答案： 解法一:作点 C 关于 AB 的对称点 E，连接 EB，AE，并延长 AE 交 CB 的延长线于点 D(如图②)，则$\angle CAE = 30^{\circ}$，$\angle D = 60^{\circ}$.
令$ED = a$，$\therefore BD = 2a$，$CB = EB = \sqrt{3}a$，$\therefore AC = \sqrt{3}CD = \sqrt{3} × (2a + \sqrt{3}a)$.

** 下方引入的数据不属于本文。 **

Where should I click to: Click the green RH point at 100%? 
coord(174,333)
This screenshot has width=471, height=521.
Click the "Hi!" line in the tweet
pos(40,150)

$\therefore \tan 15^{\circ} = \tan \angle CAB = \frac{BC}{AC} = \frac{\sqrt{3}a}{\sqrt{3} × (2 + \sqrt{3})a} = 2 - \sqrt{3}$.
解法二:以 AC 为边在 AB 同侧作$\angle CAD = 30^{\circ}$，延长 CB 交 AD 于点 D，延长 AC 至点 F，使$AF = AD$，连接 DF(如图③)，则$\angle ADF = \angle AFD = 75^{\circ}$，
$\therefore \angle CDF = 15^{\circ}$.
令$CD = a$，$\therefore AC = \sqrt{3}a$，$AF = AD = 2a$，$CF = 2a - \sqrt{3}a$.
$\therefore \tan 15^{\circ} = \tan \angle CDF = \frac{CF}{CD} = 2 - \sqrt{3}$.
解法三:以 AC 为边在 AB 异侧作$\angle CAH = 30^{\circ}$，延长 BC 交 AH 于点 H，作$BG \perp AH$于点 G(如图④)，则$\angle HAB = 45^{\circ}$，$\angle AHB = 60^{\circ}$，$\therefore \angle GBH = 30^{\circ}$.
令$GH = a$，$\therefore BH = 2a$，$AG = GB = \sqrt{3}a$，$AH = a + \sqrt{3}a$，$CH = \frac{1}{2}(a + \sqrt{3}a)$.
$\therefore BC = 2a - \frac{1}{2}(a + \sqrt{3}a)$，$AC = \frac{\sqrt{3}}{2}(a + \sqrt{3}a)$.
$\therefore \tan 15^{\circ} = \tan \angle CAB = \frac{BC}{AC} = 2 - \sqrt{3}$.